Producteur et DJ toulousain qui traîne son nom dans des crédits d’albums depuis presque vingt ans (Joey Starr, Billy Bats, Soprano, Ol’Kainry…), Kimfu s’est lancé dans une série de remixes de grands classiques du rap et du r’n’b français, revisités avec des esthétiques contemporaines. « Bad Boys de Marseille (Version sauvage) » sur un Meek Mill type beat, « Hip-Hop Forever » de Busta Flex sur un instru qui tire plus vers l’afro : des contre-pieds audacieux. Surtout, il ne se contente pas seulement de remixes sonores : sur le compte Instagram « C’était mieux maintenant » ouvert pour l’occasion, il poste ces remixes sous forme de vidéos avec des versions Memojis des rappeurs concernés et partage des visuels inspirés des grands magazines rap de l’époque. Une multi-créativité bienvenue que Kimfu va décliner chaque semaine, avec, si l’on en croit les noms annoncés sur ces fausses « Unes », des remixes de Lunatic, 113, Diam’s, Oxmo Puccino, X-Men, Disiz et NTM.
Sidekicks
Quand il s’agit d’humour, de chambrage et de caricature, la génération Snapchat et Twitter sait se montrer d’une grande inventivité, et il y a quelques mois c’était le rap des années 2000 qui se trouvait être la cible de moqueries souvent amusantes et rarement malveillantes. De courtes vidéos mettant en scène un grand garçon en survet’ et en doudoune dans le salon, regard fixe, pouce levé et avec des légendes comme « L’époque de nos grands frères dans le rap, juste un pouce ça suffisait » ou « l’époque de nos grands frères [deux mille emojis hilares], pas de gestu ». Devenues des mèmes dans l’environnement rap français des réseaux sociaux, il y a quelque chose de réjouissant dans ces blagues qui ne reposent pas sur rien, et synthétisent effectivement toute une époque, toute une attitude, au point de ressembler à de l’hommage. Le passage de flambeau d’une génération à l’autre a bien été effectué, les petits gesticulent désormais, ils font leurs folies, ont leurs codes, mais se souviennent des grands.

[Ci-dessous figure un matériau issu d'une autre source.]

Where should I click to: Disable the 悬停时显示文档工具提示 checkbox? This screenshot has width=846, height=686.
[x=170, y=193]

Si de simples Snap humoristiques sont assez plaisants sur le plan de la mémoire culturelle du rap français, que dire d’artistes émergents qui par leur musique rendent explicitement hommage à leurs ainés ? La mixtape de Djado Mado et l’interview qu’il nous a accordée s’inscrivent en plein dans cette démarche, et voilà qu’en cette rentrée 2020 un autre jeune provincial, en la personne de BEN plg, continue le travail. Dès l’intro de son album Dans nos yeux, il annonce la couleur dans une phrase sans équivoque : « Pour le jour où on m’enterre ce sera Salif et Niro en B.O ». Convoquer ainsi deux légendes, c’est d’ores et déjà se mettre dans la poche toute une partie du public, qui entre nostalgie et résignation préfère généralement ressortir un album de Nysay qu’écouter la dernière mise à jour d’une playlist App-Spot-Eezer…

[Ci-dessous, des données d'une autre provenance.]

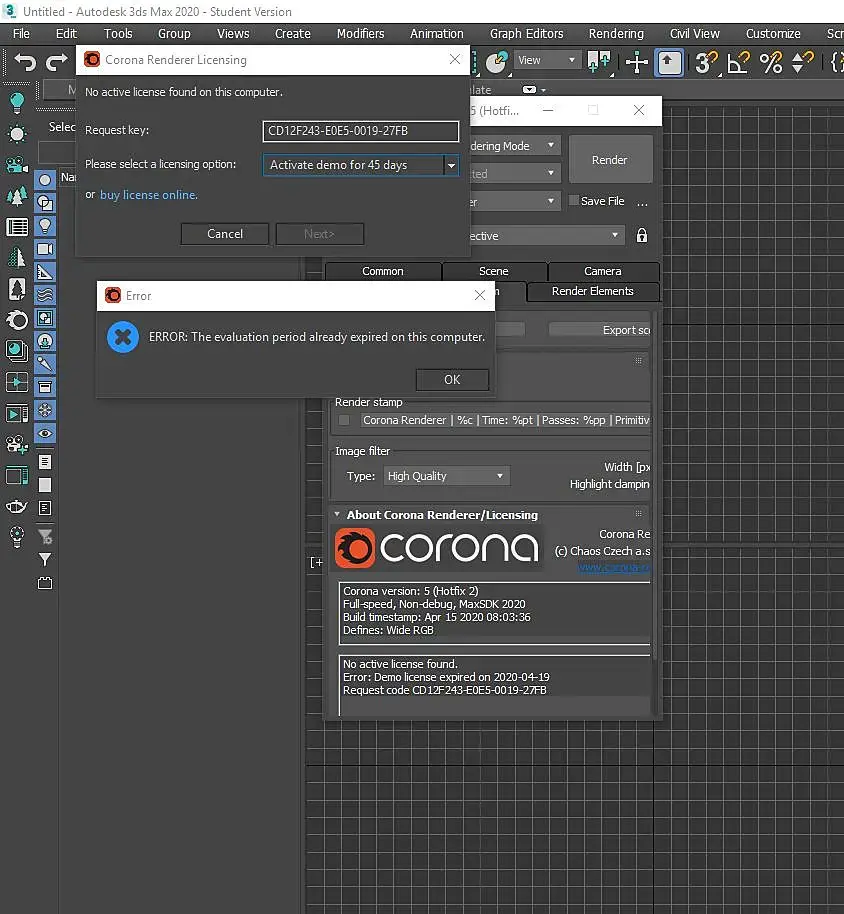Click the Undo arrow in main toolbar
Screen dimensions: 844x914
(x=25, y=63)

Pourtant, de son jeune âge BEN plg ne fait pas du rap de vieux con, loin de là. Les références sont appuyées (il va jusqu’à reprendre le concept et des phases de « J’hésite » du Boulogne Boy) mais ne constituent pas le fond même de sa musique. BEN plg n’en est d’ailleurs pas à ses débuts, mais ses précédentes apparitions ressemblent (sans lui faire offense) à une période de recherche, et Dans nos yeux constitue de toute évidence un cap dans son parcours. Un rap sincère s’y fait jour, fait d’une écriture souvent très fine, d’une interprétation pleine de justesse. Certains passages rappés à fleur de peau rappellent Guizmo quand des montées vocales laissent penser à l’influence de SCH. Quelles que soient les inspirations du nordiste, il les a digérées et se les est appropriées brillamment. Puis surtout, les lignes qu’il écrit sont parfois d’une puissance rare : « Bambi meurt au cinoche pendant qu’papa est aux putes », « J’ai des gavars on dirait des pizzas Carrefour à trente balais », « Si tes larmes sont salées c’est peut-être pour qu’ton sourire se fige », et il y en a d’autres, beaucoup. Plutôt triste dans les thèmes et les sujets d’inspiration, la musique de BEN plg sent mauvais les coups reçus et le tabac froid. Elle est belle comme une table en formica, triste comme du Rimmel qui coule avec les larmes d’une sœur, nécessaire comme un gosse qui met une gifle à un ado méchant, touchante comme un câlin entre frères. Et s’il est encore un peu tôt pour développer davantage sur cet opus, sorti le 18 septembre dernier, une fois l’euphorie de la découverte retombée il s’agira de prendre un peu de recul pour en parler davantage, pourquoi pas dans ces colonnes.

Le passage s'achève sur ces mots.